To Lincon and Obiwan: I think it is time for me to give it up. I can't tell whether they are deliberately 'misunderstanding' my posts or really not getting it. Although I personally don't believe in literal Creation, I have a lot of respect for your efforts to persuade them of your point of view. But I think there are just too many people on this board who are too set in their own belief system and not willing to listen to a different pov.

Good luck guys 'cos you are going to need it with this lot!

Edit: The quote I got while waiting for this post to appear was just so appropriate, I had to share it with you:

lincoln the short and simple answer is the code is in that form cuz of the laws of the universe. u could just as well ask why apples fall or why the universe didnt implode the instant it was made. or ne other # of inane things. the only reason we know things are the way they are is cuz they are governed by laws.
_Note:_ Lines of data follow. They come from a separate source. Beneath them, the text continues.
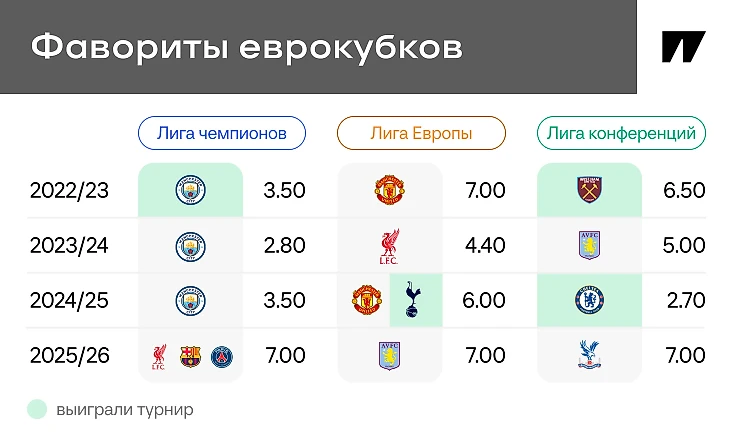
Task: Select the Liverpool crest in 2023/24 Europa League
Action: click(389, 246)
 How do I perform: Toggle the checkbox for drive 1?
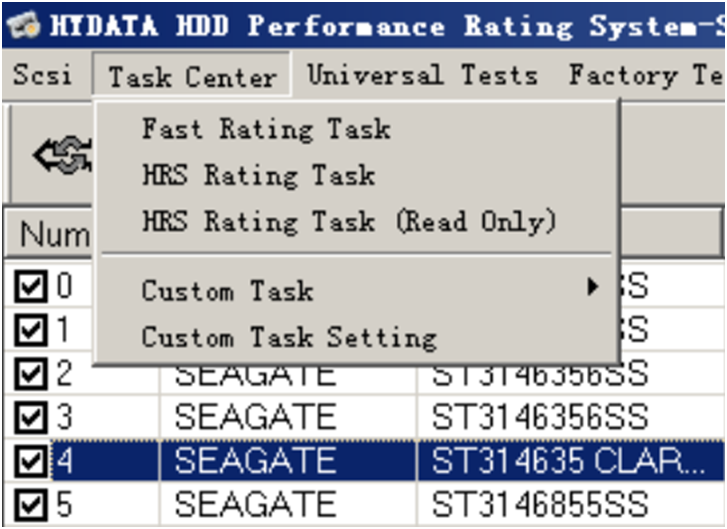pyautogui.click(x=31, y=330)
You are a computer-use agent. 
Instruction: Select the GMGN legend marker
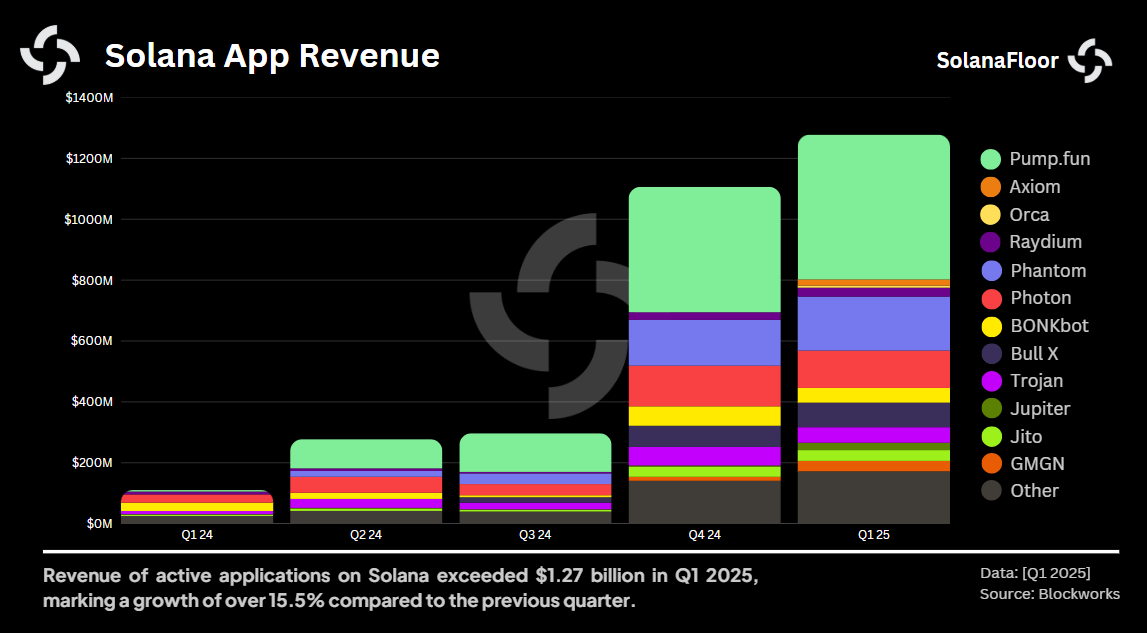pos(994,463)
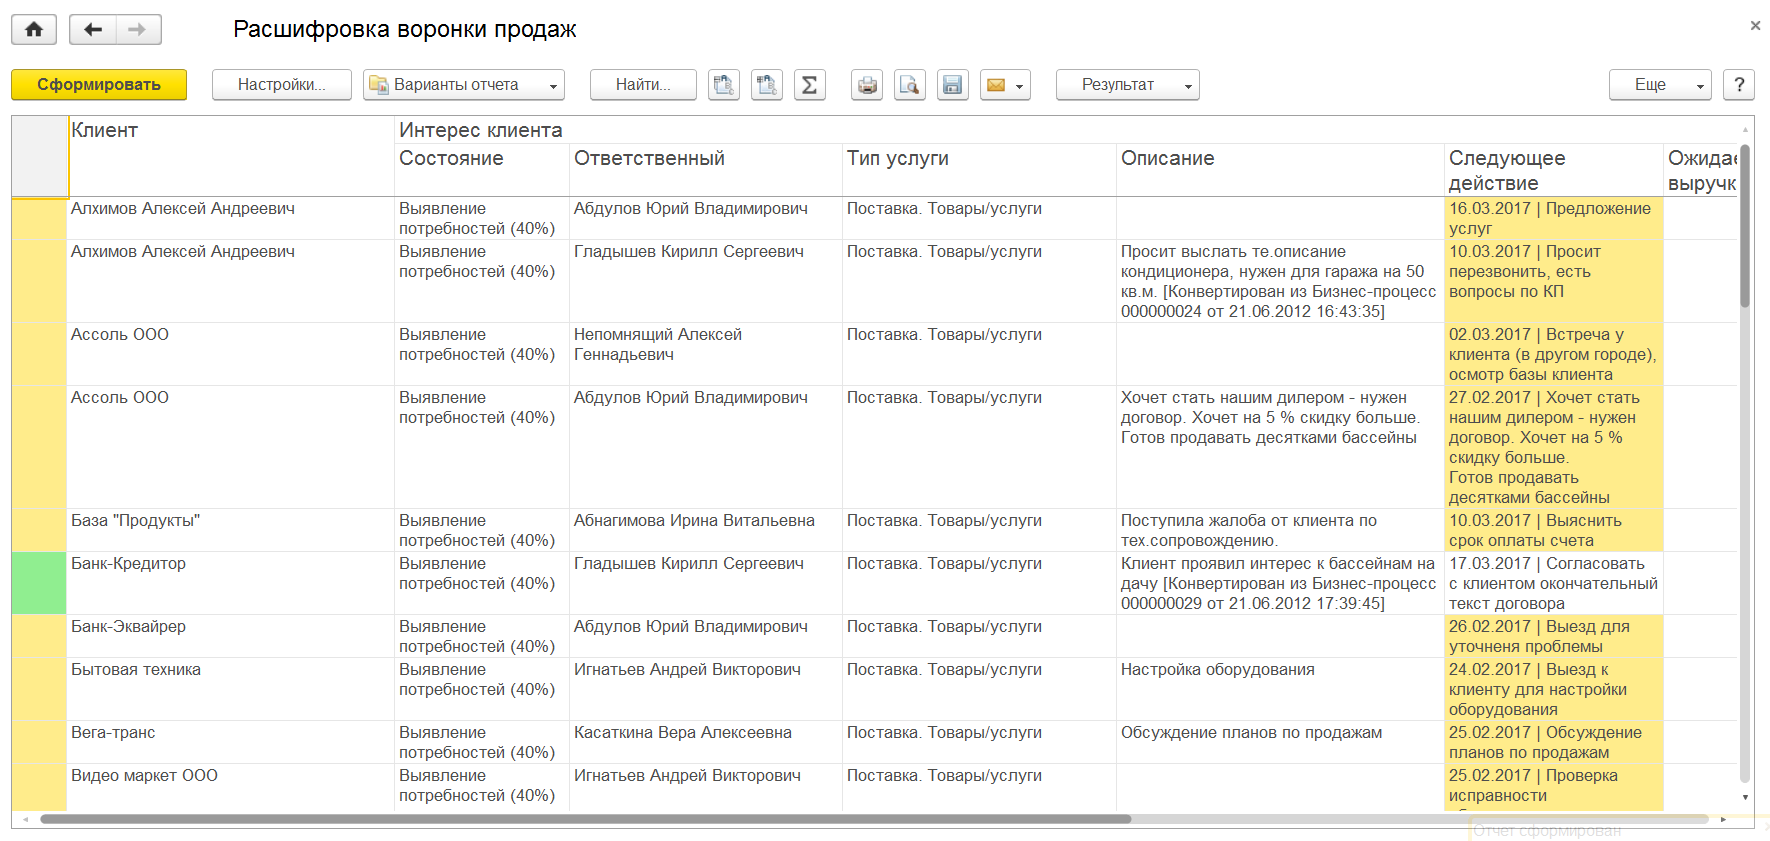Go to the home page icon
The image size is (1770, 841).
click(34, 30)
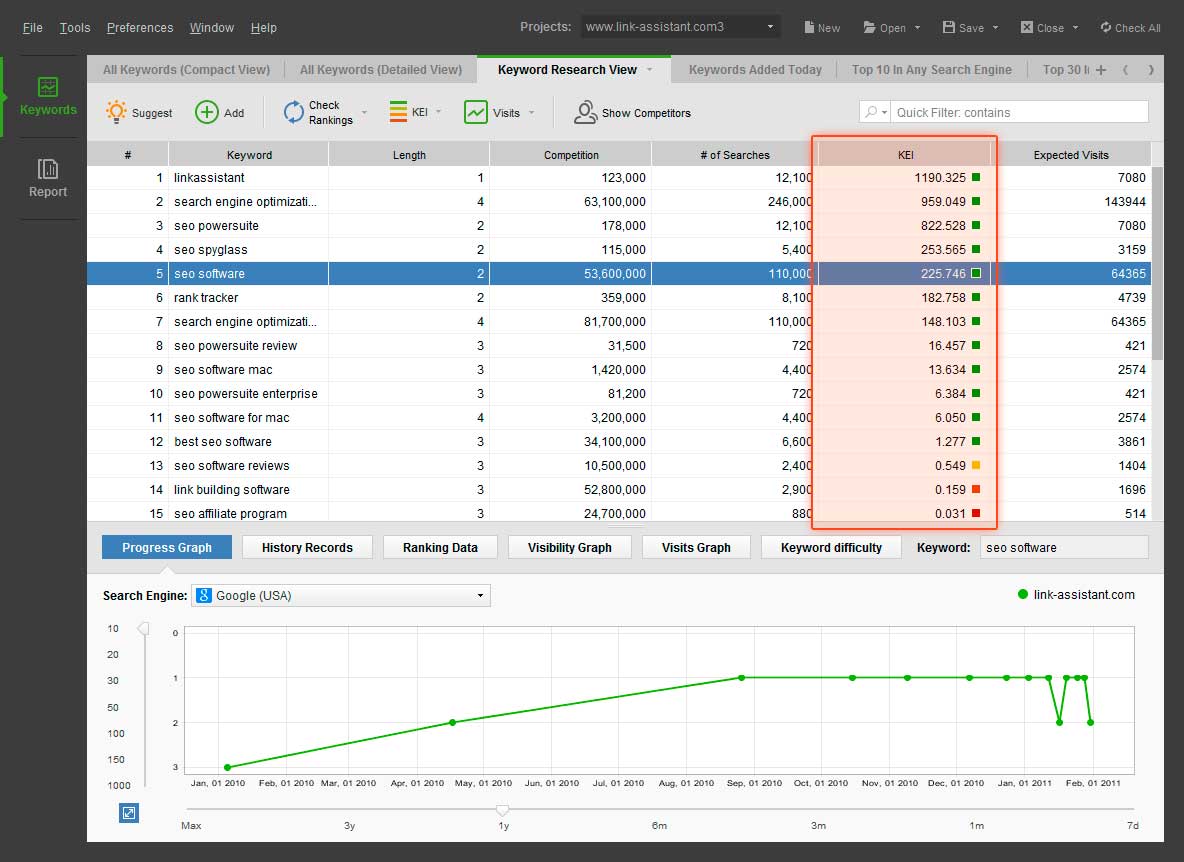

so if ur gna go for god ur gna have to go retreat behind the laws.

As Kontiki pointed out, the irony here is overwhelming...

But, again, I don't have to PROVE any of this. I am NOT trying to prove the nonexistence of God. I am NOT trying to prove that life evolved without divine intervention.
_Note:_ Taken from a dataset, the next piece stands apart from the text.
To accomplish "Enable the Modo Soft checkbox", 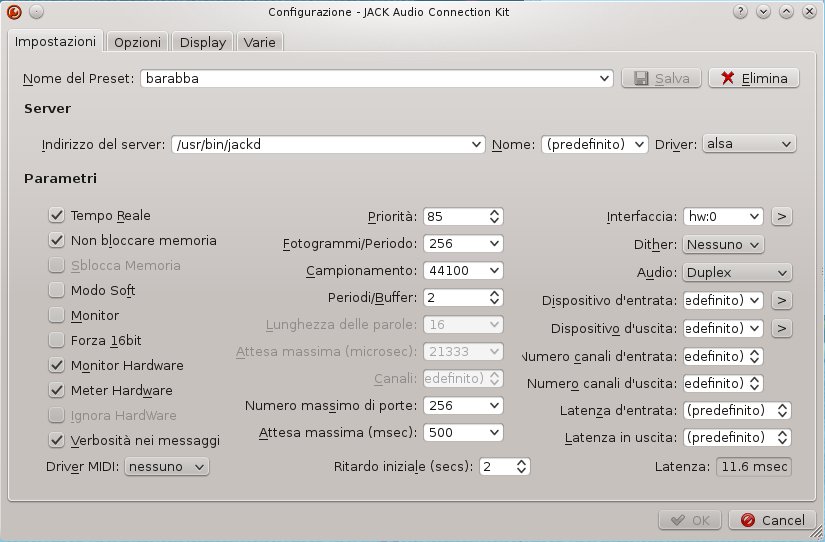I will click(x=57, y=290).
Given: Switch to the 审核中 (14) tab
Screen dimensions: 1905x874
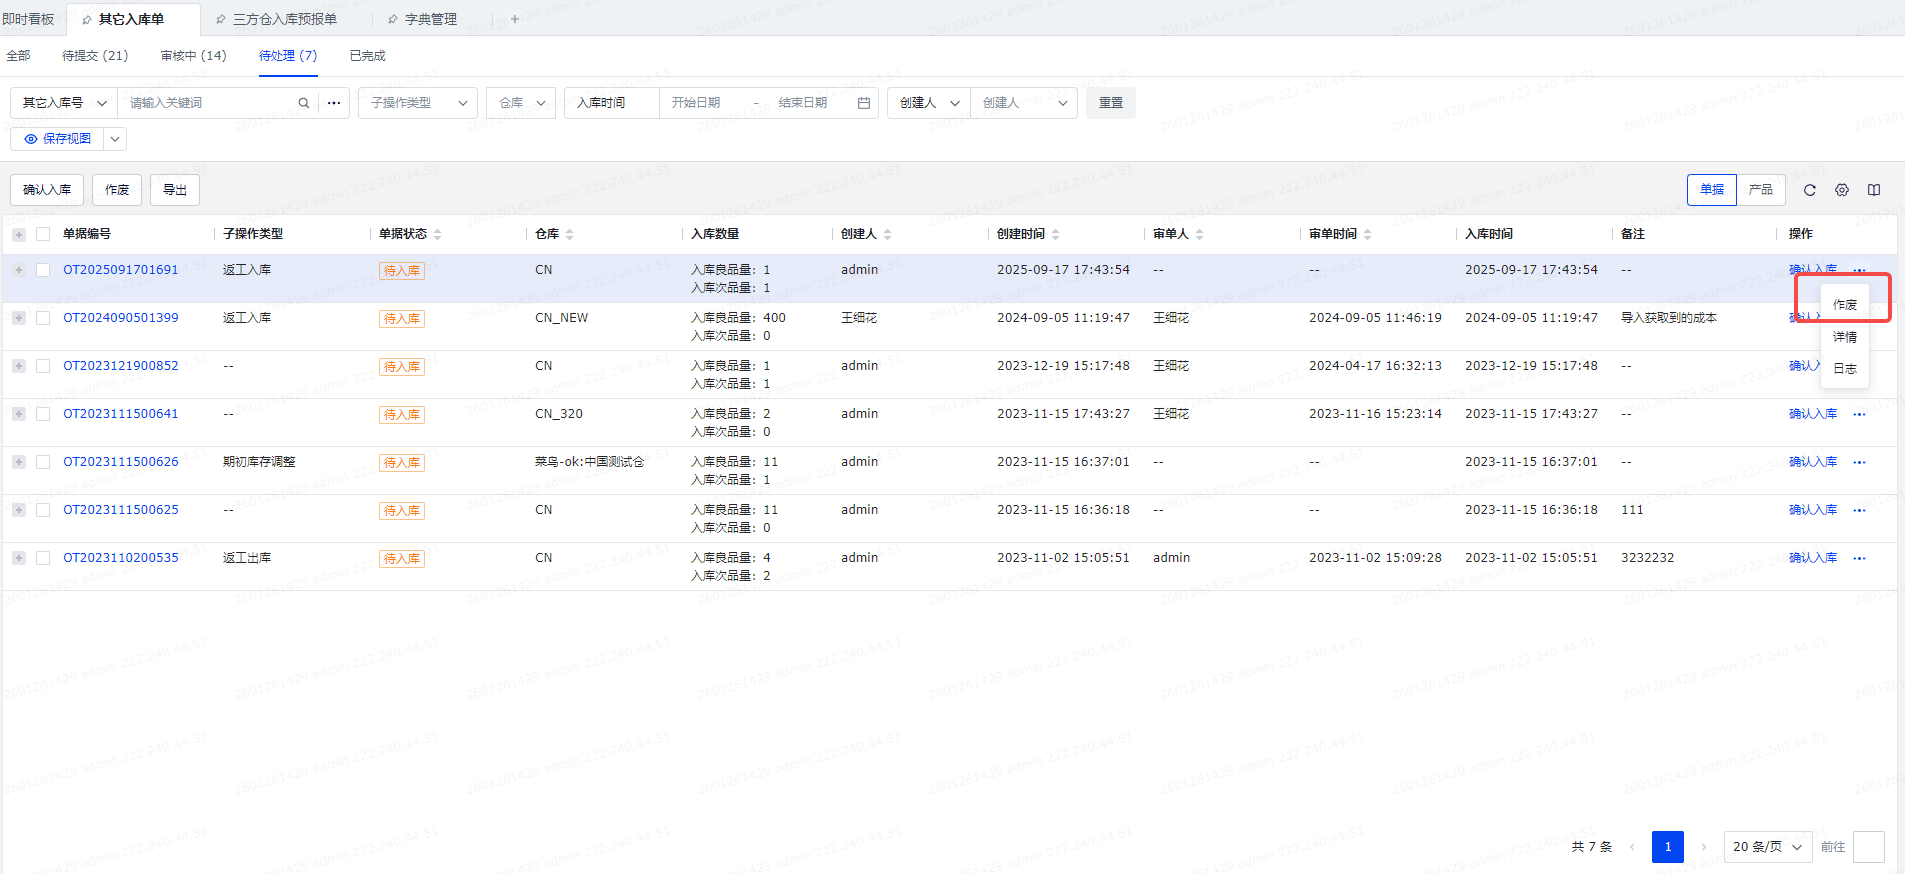Looking at the screenshot, I should pyautogui.click(x=193, y=56).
I am merely pointing out that life COULD have evolved without divine intervention, therefore a God does not appear to be NECESSARY.

Yes, this stuff exists NOW, therefore at some point it presumably evolved. How, exactly, did this happen? As yet, nobody knows. Research is ongoing into how the transitions could have occurred, from protein replication to RNA replication to DNA replication, with its three-letter codons and so forth. So the short answer is "we don't know".

But none of this appears to be necessary for the emergence of life, and "we don't know, therefore God" is a classic God of the Gaps argument.

You are attempting to read too much into an analogy.

But you have not exposed any fallacy about the concept of information arising randomly.

You seem somewhat confused about what the "important part" actually is: abiogenesis, information increase via evolution, or the origin of the modern DNA replication system with its three-letter codons? These are different, separate events.

Evolution is obvious. We know it happens (even if there IS a God), we can see it happening, and we know that it is inevitable. Wherever there is random variation and natural selection of inheritable characteristics, there WILL be evolution, as surely as there will be fire if fuel, oxygen and a source of ignition is present.

So you're not proposing an "alternative", you're proposing an additional factor. One that does not appear to be required.

Again, you seem to be asking for a computer simulation that wasn't designed by an intelligent being. It's OK to exlicitly define something that mimics a real-world phenomenon, like starvation.

Granted. The best examples of simulated evolution should not involve human judgements. They are the ones that use "an explicit analytic function to measure the fitness of phenotypes" rather than a human saying "I like the look of that one". Sometimes it's just so much easier for a human to say "Yes, that one appears to be doing well", rather than putting in further work to devise an additional program to test what appears to be obvious: Sims was lazy there.

But he lists the specific traits he was selecting for:

Each of these is a simulation of a trait that is obviously relevant to survival in the real world, unlike the Dawkins example. It's not difficult to see that greater mobility will be useful to a real creature. So the simulation is valid: it's a real-world survival test that's being intelligently simulated.

Again, you need to clarify whether the problem is the origin of information per se, or the origin of the components of the DNA replication system. As I've admitted, we don't acually know the details of the emergence of the DNA replication system: however, the principle of the generation of information via evolution is more straightforward.